The declaration avers in effect that the plaintiff is the owner of shares of the capital stock of the Telephone, Telegraph & Cable Company of America, organized to operate an independent telephone system throughout the United States; that the defendant, the American Telephone & Telegraph Company, secured control of the Telephone, Telegraph & Cable Company by the purchase of shares of its stock. The principal allegation requiring consideration is the following:
'The plaintiff avers that the defendant purchased said shares and secured said control for the purpose of preventing the free operation of competition in the interstate telephone traffic and commerce which said company had planned to carry on, and in the attempt to monopolize such commerce; that said cable company has since been managed by the nominees of the defendant and its agent, the said Morse, not for the purpose of developing the business for which said company was organized, but for the purpose of preventing said company from doing business, and thus suppressing and smothering the competition which it would otherwise cause to the business of the defendant, until now the company is in the hands of a receiver; and that by the exercise of its control of said cable company the defendant has, in fact, since monopolized such interstate telephone commerce.'
It is alleged that the plaintiff's injury was rendering worthless his shares of stock of the cable company.
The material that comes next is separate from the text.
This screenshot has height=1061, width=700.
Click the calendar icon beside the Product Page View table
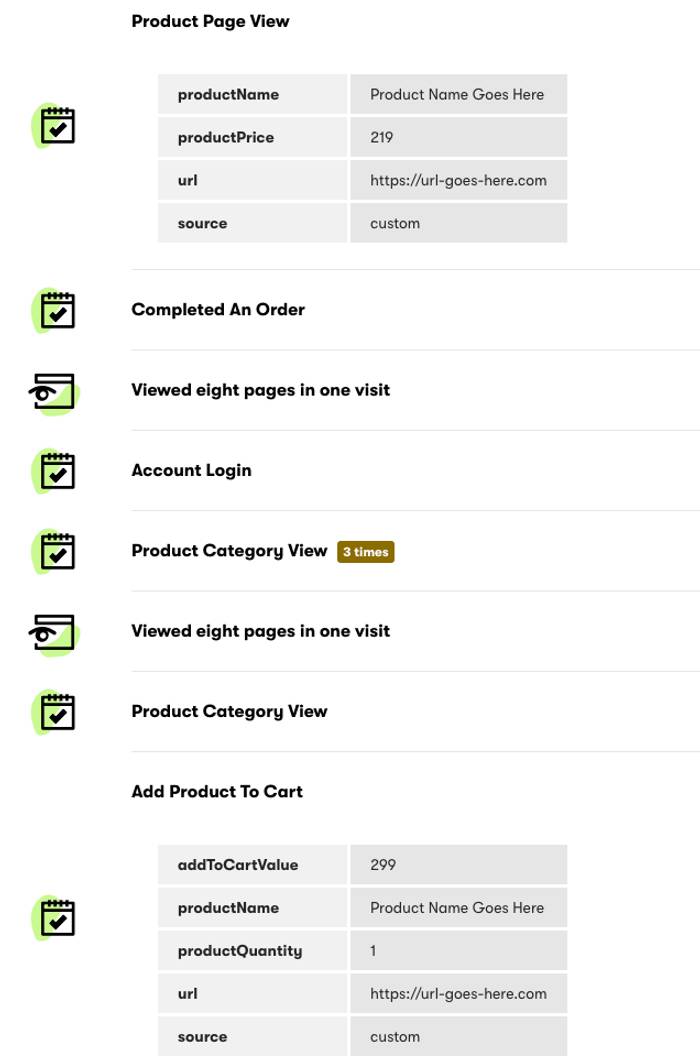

The principal question upon demurrer is whether the declaration sets forth any injury to the plaintiff resulting in a special damage peculiar to himself and distinguishable in kind from that which he shares with all other shareholders as a result of an injury to the corporation in its business or property.
Assuming merely for purposes of decision upon demurrer that the declaration alleges a violation of the Sherman act, and that it properly alleges consequent damage, I am of the opinion that the injury set forth is to the corporation, for which the corporation alone can maintain an action at law under the Sherman act. Section 7 of that act gives a right to recover threefold damages to--
'any person who shall be injured in his business or property by any other person or corporation by reason of anything forbidden or declared to be unlawful by this act,' etc.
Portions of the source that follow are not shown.